There’s just too many Wangs in the world, according to the Chinese Government. But first, conclusive proof that the war on Iraq was launched on a lie.

Eamonn McCann, 11 Jul 2007

Not an experience I’m used to, being struck dumb. And on Sam Smyth’s garrulous Sunday Supplement, too.

The question which winded me was: did chief UN weapons inspector Hans Blix and the governments of Russia and France believe, prior to the invasion of Iraq, that Saddam Hussein possessed weapons of mass destruction?

No, wait. This could be slightly interesting.

I’d suggested that the war on Iraq had been launched on a lie, that Bush ’n’ Blair had had no evidence for repeated assertions that they knew for a fact that Saddam had stockpiles of WMD. Christopher Hitchens, David Quinn and Max McGuinness, who’d been butting heads on other issues, coalesced to disagree. Blix, Russia and France had all been convinced that Saddam was up to his oxters in illicit weaponry, they chorused. Bush ’n’ Blair could scarcely be blamed for believing likewise. They had gone to war in good faith.

For a moment, I faltered in the face of their vehement unanimity. The swirl of mendacity still occluding the circumstances in which the invasion had been undertaken didn’t make for simple certainty. I found myself pondering the possibility that I’d gotten it wrong, and resolved to button my lip until I managed a sure fix on the facts. Which I have.
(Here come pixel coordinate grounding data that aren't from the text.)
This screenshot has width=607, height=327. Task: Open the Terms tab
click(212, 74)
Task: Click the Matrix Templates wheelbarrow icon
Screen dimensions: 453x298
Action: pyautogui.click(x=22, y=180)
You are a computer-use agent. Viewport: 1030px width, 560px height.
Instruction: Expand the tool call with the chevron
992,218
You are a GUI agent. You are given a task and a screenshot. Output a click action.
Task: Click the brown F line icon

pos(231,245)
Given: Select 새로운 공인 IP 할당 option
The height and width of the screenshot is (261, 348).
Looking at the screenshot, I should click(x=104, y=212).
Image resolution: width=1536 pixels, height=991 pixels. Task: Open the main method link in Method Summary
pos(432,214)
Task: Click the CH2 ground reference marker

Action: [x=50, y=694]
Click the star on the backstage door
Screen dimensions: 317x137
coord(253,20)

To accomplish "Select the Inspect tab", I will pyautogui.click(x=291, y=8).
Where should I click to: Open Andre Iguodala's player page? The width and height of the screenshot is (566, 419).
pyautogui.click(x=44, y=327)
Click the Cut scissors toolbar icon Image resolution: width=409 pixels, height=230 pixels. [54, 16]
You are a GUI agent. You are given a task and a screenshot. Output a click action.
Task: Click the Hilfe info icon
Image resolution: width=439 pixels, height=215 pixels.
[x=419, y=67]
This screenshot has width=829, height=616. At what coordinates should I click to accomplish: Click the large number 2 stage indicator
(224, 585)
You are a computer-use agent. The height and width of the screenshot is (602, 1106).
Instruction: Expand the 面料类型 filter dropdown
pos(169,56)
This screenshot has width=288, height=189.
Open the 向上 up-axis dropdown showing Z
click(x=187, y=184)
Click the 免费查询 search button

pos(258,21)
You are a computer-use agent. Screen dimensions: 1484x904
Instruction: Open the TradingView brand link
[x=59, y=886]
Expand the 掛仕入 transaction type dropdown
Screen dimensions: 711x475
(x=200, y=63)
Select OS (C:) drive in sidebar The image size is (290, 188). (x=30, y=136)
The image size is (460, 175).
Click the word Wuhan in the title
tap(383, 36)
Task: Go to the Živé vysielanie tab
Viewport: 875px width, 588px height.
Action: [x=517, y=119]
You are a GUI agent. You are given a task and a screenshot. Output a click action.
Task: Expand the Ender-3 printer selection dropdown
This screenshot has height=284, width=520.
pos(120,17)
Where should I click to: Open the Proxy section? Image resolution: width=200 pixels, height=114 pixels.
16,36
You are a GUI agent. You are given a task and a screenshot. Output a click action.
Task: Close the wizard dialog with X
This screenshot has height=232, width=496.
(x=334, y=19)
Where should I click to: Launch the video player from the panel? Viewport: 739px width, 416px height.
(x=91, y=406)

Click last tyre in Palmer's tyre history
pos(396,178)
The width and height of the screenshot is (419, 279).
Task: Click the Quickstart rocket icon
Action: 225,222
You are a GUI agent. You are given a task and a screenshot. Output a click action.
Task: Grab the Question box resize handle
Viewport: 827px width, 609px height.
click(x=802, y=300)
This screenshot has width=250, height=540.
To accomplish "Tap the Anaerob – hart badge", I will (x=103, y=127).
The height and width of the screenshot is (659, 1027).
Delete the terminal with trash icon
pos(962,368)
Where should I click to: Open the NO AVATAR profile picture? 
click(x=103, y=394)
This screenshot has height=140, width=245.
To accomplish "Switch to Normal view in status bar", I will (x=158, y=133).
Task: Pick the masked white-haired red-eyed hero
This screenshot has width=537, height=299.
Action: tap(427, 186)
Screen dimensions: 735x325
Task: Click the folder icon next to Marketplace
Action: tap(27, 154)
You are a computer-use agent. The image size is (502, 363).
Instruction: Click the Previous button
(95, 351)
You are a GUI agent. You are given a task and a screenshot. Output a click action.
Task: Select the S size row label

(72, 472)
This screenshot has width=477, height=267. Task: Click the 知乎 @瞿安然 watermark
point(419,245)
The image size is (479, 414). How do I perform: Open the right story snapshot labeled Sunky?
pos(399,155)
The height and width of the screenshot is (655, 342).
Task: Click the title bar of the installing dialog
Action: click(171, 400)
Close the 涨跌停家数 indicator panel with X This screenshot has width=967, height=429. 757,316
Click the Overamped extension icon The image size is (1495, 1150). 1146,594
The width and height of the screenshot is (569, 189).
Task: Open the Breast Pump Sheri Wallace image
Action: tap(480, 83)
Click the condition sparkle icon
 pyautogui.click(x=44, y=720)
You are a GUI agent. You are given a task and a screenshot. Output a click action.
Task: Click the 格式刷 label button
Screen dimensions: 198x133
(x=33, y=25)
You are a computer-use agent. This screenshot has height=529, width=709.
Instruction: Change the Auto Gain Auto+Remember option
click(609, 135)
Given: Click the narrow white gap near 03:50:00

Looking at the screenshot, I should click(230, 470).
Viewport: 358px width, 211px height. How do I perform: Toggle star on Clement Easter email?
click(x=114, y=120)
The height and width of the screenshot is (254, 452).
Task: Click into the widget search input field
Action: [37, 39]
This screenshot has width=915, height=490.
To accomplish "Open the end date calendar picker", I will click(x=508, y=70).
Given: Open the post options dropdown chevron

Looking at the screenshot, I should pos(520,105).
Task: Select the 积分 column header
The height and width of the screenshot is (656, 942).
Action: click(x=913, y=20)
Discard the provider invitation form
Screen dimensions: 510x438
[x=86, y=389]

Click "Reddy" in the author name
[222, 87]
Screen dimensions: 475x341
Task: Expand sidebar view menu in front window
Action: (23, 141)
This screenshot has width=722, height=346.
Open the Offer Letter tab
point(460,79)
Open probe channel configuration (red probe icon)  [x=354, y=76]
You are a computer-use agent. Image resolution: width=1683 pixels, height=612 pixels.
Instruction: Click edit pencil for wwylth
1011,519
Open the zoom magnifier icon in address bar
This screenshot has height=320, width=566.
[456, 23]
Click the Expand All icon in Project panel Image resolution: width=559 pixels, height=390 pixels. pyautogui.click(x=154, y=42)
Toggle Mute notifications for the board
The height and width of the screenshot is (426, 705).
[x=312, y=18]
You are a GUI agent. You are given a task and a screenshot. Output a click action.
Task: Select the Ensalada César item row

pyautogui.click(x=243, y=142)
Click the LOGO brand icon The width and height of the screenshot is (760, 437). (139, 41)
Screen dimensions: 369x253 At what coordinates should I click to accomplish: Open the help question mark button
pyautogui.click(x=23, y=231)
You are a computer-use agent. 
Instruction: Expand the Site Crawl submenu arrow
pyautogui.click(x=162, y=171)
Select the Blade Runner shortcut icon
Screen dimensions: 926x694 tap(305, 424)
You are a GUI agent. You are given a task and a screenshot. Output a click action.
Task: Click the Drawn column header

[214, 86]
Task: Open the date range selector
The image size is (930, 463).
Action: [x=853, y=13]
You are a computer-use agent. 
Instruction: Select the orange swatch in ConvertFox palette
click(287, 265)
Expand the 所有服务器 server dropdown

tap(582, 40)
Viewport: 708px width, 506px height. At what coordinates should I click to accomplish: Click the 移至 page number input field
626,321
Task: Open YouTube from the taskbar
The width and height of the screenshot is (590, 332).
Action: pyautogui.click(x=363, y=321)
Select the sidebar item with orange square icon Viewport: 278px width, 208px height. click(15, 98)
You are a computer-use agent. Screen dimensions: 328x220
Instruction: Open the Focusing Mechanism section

Blix delivered his last report prior to the invasion at the UN General Assembly in New York on March 7 2003, 13 days before the “shock and awe” assault on Baghdad. He provided a detailed account of the UN inspection team travelling around Iraq and checking the claims of the western intelligence agencies. “No evidence of proscribed activities have so far been found,” he informed delegates.

He assured the assembly that, if they wanted, he’d keep looking. “It would not take years, nor weeks, but months,” to complete the task.

Some will recall that the plea to “give the weapons inspectors more time” became something of a mantra for moderate elements within the anti-war movement. This was the position, too, of Russia and France.